Records from a dataset

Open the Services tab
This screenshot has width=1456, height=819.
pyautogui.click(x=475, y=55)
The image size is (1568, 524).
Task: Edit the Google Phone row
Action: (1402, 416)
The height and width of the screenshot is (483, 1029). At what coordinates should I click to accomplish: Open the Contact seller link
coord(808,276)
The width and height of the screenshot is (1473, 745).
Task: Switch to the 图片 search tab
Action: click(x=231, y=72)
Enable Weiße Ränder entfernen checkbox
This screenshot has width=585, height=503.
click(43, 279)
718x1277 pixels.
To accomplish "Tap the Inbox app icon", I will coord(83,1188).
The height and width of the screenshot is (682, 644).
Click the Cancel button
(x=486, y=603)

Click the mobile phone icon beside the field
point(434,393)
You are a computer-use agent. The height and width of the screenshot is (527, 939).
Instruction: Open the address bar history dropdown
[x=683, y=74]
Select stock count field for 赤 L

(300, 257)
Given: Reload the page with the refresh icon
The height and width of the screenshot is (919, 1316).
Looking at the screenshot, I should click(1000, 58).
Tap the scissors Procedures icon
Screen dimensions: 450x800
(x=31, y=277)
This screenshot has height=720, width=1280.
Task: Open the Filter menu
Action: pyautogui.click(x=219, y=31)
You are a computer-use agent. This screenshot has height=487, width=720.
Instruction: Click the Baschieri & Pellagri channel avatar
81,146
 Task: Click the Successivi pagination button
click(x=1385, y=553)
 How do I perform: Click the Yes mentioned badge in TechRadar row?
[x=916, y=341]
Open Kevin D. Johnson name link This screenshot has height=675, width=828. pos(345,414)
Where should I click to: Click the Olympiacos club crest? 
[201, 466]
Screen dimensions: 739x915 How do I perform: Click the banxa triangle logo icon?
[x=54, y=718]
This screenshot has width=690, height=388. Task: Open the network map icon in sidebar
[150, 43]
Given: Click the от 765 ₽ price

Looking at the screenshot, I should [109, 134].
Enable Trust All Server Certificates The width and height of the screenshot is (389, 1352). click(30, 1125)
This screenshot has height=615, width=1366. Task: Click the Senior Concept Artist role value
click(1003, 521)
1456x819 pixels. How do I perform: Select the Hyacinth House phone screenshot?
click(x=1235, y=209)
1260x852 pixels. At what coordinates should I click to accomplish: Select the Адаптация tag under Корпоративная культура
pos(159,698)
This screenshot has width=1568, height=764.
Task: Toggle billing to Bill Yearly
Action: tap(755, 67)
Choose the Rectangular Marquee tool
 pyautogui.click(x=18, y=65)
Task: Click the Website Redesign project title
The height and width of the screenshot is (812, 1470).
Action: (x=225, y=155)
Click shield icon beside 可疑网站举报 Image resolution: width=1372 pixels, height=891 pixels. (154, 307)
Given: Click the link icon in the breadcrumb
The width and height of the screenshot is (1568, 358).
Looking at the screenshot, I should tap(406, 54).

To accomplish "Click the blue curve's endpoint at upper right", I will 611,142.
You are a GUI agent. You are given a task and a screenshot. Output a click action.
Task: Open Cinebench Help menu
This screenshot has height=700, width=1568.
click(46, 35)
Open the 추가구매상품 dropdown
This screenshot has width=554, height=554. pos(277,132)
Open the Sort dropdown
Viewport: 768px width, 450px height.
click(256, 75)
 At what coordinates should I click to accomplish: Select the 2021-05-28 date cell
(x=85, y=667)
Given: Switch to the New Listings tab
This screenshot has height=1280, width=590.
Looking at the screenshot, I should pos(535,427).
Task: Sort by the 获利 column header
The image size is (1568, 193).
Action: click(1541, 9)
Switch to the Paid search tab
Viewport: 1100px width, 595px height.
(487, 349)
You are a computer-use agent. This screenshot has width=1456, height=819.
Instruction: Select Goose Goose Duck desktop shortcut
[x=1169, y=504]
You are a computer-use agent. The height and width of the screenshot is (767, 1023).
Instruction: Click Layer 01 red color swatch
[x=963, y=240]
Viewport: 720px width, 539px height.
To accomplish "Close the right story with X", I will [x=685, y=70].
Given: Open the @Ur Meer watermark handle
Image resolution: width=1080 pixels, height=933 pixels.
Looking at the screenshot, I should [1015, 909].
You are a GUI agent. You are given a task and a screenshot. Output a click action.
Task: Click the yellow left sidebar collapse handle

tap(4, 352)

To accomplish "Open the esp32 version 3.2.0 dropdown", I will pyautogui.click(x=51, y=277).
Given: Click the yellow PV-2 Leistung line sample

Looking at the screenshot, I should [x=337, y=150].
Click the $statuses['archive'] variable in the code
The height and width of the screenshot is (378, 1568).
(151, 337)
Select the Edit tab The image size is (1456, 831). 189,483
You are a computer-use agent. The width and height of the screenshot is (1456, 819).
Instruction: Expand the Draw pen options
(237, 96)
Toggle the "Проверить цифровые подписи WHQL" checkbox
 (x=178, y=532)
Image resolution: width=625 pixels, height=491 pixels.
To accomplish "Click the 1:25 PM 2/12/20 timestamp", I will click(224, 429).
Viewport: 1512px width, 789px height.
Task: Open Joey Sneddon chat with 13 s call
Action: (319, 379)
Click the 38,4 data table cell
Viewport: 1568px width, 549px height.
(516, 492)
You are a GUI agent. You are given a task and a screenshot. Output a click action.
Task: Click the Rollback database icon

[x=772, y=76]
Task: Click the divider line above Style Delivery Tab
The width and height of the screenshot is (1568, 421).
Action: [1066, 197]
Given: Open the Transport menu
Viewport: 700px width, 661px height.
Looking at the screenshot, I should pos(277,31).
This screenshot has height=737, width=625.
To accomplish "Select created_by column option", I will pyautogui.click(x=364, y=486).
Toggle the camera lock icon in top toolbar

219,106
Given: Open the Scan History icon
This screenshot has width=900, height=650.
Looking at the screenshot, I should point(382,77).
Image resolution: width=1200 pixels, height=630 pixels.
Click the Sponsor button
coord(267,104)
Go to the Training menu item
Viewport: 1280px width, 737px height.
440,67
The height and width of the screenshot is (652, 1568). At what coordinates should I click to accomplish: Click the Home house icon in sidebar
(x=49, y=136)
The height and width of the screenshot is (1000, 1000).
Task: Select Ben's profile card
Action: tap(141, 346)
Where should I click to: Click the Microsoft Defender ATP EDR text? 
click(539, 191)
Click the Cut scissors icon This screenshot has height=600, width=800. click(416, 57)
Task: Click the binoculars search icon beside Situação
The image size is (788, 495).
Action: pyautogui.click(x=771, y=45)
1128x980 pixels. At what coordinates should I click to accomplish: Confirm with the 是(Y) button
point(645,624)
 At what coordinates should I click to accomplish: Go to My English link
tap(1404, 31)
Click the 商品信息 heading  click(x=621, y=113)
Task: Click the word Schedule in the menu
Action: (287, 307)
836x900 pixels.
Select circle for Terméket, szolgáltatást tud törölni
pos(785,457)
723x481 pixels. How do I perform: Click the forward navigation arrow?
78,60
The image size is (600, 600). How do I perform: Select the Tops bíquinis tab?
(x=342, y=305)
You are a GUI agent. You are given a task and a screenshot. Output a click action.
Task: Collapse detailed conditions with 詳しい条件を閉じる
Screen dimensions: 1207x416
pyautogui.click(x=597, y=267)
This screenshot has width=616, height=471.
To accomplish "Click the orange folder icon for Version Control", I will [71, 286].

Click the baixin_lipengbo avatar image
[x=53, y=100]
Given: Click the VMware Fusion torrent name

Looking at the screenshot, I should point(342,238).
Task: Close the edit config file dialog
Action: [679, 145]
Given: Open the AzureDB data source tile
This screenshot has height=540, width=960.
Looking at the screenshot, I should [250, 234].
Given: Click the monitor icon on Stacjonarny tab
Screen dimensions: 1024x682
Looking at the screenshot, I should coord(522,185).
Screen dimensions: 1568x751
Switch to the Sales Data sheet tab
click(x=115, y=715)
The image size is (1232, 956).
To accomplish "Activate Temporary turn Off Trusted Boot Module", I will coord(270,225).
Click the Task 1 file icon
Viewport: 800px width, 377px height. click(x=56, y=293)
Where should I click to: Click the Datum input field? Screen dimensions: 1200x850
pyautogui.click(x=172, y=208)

§ **DIRECTIONS FOR THIS TASK**
Reproduce the records verbatim from the line containing "is (527, 939)." to the line containing "Open Kevin D.", including both of those lines.

§ **FULL SOLUTION**
You are a computer-use agent. The height and width of the screenshot is (527, 939).
Instruction: Open the address bar history dropdown
[x=683, y=74]
Select stock count field for 赤 L

(300, 257)
Given: Reload the page with the refresh icon
The height and width of the screenshot is (919, 1316).
Looking at the screenshot, I should click(1000, 58).
Tap the scissors Procedures icon
Screen dimensions: 450x800
(x=31, y=277)
This screenshot has height=720, width=1280.
Task: Open the Filter menu
Action: pyautogui.click(x=219, y=31)
You are a computer-use agent. This screenshot has height=487, width=720.
Instruction: Click the Baschieri & Pellagri channel avatar
81,146
 Task: Click the Successivi pagination button
click(x=1385, y=553)
 How do I perform: Click the Yes mentioned badge in TechRadar row?
[x=916, y=341]
Open Kevin D. Johnson name link This screenshot has height=675, width=828. pos(345,414)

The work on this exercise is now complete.